Update the part of the records that opens with the line containing "The image size is (769, 1023)." and closes with the line containing "The height and width of the screenshot is (2400, 1080)." by swapping "width" for "breadth". Leave everything else as it is.

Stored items
▼

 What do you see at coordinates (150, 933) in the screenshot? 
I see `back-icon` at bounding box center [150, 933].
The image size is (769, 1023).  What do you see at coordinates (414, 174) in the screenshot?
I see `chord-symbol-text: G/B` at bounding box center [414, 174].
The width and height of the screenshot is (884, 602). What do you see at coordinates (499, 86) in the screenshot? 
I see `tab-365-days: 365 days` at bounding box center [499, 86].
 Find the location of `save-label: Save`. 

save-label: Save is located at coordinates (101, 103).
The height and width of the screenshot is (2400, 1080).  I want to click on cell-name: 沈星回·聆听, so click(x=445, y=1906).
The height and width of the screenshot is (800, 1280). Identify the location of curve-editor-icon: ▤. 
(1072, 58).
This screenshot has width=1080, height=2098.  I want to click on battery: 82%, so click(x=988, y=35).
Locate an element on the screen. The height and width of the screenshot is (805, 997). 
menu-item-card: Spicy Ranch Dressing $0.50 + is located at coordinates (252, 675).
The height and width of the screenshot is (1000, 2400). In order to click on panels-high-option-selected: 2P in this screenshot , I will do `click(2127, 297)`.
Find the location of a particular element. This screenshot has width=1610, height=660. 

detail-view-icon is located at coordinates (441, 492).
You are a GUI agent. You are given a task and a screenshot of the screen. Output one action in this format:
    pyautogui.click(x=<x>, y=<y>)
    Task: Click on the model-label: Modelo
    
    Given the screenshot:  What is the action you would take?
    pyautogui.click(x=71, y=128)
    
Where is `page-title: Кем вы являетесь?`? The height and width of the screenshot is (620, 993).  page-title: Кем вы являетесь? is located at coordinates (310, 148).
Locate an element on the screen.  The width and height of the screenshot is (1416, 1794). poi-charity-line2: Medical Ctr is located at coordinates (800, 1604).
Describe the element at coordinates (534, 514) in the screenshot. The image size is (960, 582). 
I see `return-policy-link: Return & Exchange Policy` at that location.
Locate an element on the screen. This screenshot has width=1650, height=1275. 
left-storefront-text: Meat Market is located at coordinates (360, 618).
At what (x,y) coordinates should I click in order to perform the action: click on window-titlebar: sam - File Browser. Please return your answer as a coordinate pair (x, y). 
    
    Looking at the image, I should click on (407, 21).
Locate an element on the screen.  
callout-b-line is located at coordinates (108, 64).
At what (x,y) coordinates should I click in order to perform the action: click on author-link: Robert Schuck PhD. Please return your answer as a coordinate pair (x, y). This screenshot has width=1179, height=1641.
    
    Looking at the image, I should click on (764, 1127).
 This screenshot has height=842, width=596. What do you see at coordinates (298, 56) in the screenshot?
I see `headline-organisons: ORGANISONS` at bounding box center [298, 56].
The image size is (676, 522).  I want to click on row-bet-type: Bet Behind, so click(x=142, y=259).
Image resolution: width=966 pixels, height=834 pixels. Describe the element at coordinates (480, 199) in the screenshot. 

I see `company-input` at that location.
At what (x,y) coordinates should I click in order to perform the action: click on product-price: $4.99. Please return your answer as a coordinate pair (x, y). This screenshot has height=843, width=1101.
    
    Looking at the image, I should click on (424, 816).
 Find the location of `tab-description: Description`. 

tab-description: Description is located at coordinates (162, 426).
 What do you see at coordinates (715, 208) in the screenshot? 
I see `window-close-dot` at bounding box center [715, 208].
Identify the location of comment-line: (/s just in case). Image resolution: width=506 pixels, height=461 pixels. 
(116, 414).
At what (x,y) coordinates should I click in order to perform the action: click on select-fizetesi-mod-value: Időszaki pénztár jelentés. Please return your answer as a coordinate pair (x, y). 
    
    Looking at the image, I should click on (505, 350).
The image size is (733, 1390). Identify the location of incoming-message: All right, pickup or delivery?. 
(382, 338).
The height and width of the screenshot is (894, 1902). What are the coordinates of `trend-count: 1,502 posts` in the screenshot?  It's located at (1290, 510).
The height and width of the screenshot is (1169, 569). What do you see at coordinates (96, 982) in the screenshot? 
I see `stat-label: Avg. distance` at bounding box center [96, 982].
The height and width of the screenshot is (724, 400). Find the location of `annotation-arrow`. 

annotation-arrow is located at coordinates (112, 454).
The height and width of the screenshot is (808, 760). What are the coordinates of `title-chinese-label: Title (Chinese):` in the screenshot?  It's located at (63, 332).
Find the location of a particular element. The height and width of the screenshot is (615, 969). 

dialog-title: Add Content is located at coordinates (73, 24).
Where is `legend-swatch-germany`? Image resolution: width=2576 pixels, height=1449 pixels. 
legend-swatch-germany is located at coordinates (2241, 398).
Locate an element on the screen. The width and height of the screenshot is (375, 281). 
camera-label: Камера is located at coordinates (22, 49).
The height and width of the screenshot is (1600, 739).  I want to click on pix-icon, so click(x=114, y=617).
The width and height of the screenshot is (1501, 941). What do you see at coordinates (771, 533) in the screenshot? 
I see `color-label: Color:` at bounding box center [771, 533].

▲

| Answer for the task |
The image size is (769, 1023).  What do you see at coordinates (414, 174) in the screenshot?
I see `chord-symbol-text: G/B` at bounding box center [414, 174].
The breadth and height of the screenshot is (884, 602). What do you see at coordinates (499, 86) in the screenshot? 
I see `tab-365-days: 365 days` at bounding box center [499, 86].
 Find the location of `save-label: Save`. 

save-label: Save is located at coordinates (101, 103).
The height and breadth of the screenshot is (2400, 1080).  I want to click on cell-name: 沈星回·聆听, so click(x=445, y=1906).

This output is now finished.